━━━━━ Records to use

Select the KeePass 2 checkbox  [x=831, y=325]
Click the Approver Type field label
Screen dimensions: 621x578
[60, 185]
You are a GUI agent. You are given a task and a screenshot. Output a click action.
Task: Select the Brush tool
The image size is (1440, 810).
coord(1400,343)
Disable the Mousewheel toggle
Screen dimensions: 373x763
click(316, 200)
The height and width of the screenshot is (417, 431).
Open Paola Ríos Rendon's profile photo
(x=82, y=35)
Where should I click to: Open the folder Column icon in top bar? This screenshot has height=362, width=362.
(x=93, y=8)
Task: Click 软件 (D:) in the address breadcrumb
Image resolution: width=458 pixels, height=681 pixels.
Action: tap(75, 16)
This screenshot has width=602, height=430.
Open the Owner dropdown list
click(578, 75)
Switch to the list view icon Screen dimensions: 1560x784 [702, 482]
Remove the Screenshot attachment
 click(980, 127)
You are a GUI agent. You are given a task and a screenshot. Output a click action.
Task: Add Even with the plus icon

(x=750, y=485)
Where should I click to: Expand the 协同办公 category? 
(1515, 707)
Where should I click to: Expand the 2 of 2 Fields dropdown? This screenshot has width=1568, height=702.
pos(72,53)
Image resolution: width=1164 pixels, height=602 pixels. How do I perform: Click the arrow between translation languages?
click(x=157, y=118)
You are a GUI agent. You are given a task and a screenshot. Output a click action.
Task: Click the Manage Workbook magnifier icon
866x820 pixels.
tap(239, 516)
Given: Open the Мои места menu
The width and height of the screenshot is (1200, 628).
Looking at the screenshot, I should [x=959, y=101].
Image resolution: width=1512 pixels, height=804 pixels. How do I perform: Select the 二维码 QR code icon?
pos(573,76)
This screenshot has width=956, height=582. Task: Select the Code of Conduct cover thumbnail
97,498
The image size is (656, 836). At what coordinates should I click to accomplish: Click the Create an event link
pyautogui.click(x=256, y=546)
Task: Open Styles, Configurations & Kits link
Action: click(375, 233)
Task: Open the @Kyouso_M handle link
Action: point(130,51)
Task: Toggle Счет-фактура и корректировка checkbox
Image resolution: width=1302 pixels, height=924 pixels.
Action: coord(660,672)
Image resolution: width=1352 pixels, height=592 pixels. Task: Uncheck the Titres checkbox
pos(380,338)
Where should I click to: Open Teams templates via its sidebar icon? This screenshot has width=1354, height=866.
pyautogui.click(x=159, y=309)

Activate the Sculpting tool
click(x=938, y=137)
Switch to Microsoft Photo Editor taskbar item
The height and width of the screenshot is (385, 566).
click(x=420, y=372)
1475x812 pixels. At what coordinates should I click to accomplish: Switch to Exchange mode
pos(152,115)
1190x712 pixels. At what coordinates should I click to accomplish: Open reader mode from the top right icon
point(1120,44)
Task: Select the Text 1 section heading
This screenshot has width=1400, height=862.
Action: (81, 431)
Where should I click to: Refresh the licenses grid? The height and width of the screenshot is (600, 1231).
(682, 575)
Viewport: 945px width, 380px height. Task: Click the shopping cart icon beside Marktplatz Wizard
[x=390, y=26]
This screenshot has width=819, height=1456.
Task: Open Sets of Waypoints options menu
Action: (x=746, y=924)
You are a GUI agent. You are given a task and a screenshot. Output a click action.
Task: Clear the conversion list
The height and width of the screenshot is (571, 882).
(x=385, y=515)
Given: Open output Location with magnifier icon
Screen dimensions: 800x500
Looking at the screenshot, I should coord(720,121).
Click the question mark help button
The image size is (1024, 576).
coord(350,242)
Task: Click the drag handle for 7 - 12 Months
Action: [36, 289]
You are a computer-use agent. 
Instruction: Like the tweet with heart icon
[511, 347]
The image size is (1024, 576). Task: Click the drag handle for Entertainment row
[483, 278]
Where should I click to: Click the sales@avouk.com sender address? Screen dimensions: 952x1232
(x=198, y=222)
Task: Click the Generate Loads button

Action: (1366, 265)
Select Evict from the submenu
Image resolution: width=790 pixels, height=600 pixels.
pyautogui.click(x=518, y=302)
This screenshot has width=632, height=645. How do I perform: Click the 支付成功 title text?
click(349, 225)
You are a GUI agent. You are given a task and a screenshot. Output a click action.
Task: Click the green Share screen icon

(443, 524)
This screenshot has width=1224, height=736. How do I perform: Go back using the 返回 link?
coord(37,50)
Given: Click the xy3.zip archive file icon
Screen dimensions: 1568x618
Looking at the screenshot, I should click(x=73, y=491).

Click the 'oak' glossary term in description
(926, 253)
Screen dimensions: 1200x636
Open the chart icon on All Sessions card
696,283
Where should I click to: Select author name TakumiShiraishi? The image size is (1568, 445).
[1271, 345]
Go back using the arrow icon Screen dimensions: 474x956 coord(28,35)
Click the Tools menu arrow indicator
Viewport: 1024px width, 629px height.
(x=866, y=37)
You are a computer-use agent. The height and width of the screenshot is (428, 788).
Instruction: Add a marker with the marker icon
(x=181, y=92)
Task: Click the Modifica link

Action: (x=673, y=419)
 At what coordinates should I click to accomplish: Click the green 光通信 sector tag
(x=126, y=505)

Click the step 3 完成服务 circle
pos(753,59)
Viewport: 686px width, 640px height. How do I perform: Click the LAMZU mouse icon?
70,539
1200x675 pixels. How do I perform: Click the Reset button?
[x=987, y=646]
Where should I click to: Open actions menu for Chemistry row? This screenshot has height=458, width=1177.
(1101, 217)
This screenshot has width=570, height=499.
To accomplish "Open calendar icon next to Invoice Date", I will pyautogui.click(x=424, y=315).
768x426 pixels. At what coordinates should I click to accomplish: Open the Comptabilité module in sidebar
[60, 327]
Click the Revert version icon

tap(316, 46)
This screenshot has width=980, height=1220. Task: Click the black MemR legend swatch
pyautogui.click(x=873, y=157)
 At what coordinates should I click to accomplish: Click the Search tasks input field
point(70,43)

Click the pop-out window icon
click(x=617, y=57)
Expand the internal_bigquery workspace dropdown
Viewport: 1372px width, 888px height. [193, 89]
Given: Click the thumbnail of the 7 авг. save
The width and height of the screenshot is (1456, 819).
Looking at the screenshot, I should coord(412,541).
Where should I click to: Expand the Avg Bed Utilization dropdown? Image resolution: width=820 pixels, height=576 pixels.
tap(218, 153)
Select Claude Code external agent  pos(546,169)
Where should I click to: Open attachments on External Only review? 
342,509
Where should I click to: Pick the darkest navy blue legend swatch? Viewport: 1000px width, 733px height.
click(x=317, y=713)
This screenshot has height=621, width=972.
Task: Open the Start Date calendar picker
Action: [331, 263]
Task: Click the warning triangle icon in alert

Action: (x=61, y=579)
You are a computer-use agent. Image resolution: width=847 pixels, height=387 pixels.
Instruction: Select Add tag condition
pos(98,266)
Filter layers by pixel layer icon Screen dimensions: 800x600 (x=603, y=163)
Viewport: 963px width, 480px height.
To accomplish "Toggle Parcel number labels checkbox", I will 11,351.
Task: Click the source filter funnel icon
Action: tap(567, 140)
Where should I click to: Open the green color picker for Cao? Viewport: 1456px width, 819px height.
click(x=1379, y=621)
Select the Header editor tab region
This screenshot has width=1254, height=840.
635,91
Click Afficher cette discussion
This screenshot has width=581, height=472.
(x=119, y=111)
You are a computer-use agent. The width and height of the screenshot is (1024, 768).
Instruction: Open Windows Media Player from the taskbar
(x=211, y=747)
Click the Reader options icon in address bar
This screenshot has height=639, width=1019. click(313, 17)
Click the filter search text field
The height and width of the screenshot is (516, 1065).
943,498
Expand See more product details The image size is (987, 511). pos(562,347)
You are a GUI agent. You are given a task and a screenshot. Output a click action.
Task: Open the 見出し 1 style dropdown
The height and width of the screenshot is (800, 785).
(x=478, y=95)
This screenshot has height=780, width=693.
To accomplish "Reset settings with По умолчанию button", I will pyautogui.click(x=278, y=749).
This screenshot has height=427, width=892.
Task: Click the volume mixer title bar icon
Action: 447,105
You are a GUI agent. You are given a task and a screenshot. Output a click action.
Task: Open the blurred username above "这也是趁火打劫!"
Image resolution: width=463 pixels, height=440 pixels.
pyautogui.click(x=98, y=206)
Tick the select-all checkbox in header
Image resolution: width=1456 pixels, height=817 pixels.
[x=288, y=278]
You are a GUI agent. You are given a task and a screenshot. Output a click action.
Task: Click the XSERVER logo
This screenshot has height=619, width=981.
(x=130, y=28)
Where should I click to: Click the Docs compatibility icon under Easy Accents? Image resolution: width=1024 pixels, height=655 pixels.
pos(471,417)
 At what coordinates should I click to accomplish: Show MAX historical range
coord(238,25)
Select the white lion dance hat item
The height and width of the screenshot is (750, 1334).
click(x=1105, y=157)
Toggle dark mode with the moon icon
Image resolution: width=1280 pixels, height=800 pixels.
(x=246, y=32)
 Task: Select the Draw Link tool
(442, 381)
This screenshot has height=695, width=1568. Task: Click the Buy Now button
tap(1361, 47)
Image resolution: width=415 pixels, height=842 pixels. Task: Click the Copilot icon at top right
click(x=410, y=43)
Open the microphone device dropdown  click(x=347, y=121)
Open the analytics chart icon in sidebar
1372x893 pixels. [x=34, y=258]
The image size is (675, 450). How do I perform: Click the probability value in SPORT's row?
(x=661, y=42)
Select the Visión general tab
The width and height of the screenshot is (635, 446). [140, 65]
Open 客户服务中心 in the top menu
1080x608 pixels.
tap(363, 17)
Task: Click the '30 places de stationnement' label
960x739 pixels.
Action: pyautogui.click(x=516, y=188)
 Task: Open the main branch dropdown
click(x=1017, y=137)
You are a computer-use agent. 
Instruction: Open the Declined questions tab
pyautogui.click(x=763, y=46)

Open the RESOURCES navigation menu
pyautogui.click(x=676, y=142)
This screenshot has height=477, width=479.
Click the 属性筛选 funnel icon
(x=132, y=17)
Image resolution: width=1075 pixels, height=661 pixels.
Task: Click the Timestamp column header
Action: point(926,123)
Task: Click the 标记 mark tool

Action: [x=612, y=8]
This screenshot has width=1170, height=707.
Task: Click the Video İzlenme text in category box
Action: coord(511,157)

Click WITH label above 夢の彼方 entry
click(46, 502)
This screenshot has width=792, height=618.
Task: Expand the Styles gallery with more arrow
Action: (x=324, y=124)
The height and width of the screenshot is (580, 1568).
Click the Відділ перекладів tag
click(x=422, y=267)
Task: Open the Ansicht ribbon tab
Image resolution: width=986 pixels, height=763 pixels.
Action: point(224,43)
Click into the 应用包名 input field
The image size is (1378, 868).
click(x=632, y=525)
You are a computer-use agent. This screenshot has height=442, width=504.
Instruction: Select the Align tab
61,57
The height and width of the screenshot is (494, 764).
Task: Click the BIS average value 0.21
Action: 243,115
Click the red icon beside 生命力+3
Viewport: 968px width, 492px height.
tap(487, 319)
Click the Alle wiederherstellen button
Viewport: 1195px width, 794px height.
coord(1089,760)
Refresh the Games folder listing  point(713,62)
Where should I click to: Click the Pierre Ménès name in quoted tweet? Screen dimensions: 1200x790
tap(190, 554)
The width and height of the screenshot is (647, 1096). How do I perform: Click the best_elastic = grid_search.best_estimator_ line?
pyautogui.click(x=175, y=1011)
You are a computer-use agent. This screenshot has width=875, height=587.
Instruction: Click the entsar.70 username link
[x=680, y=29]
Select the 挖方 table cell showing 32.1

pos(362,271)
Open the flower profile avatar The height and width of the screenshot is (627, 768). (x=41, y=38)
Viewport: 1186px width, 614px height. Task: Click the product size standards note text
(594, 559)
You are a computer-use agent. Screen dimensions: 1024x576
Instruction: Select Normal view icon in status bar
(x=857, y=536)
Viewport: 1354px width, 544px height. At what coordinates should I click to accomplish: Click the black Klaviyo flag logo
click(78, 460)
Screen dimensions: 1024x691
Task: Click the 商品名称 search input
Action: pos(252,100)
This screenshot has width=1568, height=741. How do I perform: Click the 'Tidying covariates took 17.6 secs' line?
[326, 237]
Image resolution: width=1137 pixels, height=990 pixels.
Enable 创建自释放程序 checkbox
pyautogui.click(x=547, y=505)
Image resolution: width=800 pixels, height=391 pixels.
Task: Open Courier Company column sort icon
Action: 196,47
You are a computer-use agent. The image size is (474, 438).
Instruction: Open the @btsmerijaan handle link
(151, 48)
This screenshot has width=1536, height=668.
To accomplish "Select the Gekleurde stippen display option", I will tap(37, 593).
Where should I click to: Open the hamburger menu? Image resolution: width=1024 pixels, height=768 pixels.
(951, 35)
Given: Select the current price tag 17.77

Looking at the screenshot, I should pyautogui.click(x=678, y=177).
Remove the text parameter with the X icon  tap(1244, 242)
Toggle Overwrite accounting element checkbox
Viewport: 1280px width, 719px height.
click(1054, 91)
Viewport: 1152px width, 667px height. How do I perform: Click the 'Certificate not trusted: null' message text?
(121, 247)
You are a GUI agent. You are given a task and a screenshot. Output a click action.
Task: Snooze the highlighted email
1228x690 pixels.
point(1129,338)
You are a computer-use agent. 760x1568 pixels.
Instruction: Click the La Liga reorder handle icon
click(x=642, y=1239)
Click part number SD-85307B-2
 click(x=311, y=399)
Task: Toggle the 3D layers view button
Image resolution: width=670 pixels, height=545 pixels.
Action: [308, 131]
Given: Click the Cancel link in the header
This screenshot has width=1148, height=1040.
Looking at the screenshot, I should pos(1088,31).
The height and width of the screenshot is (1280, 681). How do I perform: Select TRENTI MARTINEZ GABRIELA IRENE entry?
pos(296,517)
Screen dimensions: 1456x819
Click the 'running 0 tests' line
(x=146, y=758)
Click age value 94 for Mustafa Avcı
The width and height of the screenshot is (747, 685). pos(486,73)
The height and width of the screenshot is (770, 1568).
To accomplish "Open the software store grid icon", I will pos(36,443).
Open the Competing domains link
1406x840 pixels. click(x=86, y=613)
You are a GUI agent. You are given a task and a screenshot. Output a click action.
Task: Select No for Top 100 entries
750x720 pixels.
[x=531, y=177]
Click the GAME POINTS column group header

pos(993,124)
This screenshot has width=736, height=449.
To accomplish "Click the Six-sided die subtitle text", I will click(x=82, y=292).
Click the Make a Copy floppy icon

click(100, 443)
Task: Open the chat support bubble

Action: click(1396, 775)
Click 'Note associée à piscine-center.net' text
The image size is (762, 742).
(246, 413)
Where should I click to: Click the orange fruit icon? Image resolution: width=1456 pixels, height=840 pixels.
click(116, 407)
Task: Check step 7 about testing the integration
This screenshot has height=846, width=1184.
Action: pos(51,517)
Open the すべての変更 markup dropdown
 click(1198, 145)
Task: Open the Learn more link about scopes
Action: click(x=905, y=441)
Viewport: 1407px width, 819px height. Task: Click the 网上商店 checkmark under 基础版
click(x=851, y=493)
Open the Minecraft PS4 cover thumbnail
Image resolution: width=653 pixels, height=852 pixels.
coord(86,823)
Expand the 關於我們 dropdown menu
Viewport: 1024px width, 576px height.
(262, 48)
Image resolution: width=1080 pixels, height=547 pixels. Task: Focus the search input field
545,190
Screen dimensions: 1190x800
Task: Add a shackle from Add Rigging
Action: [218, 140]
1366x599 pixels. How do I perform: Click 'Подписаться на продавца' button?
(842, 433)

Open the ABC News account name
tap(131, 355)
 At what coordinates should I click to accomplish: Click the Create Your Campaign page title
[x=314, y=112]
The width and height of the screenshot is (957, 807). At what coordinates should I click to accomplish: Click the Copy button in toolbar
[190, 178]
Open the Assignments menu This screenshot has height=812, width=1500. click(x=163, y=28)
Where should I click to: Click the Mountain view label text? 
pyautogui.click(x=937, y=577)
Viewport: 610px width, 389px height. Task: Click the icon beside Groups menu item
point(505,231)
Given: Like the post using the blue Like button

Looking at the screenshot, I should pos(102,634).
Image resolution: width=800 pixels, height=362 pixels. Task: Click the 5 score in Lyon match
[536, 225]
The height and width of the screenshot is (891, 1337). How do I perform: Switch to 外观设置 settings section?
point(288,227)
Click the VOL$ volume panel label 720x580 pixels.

━━━━━━━━━━

| About this exercise |
From the entries above, print the lines beginning at the one with "The image size is (656, 836)." and stopping after the one with "Task: Toggle Счет-фактура", exactly as written and with nothing else.

| Solution to this task |
The image size is (656, 836). At what coordinates should I click to accomplish: Click the Create an event link
pyautogui.click(x=256, y=546)
Task: Open Styles, Configurations & Kits link
Action: click(375, 233)
Task: Open the @Kyouso_M handle link
Action: point(130,51)
Task: Toggle Счет-фактура и корректировка checkbox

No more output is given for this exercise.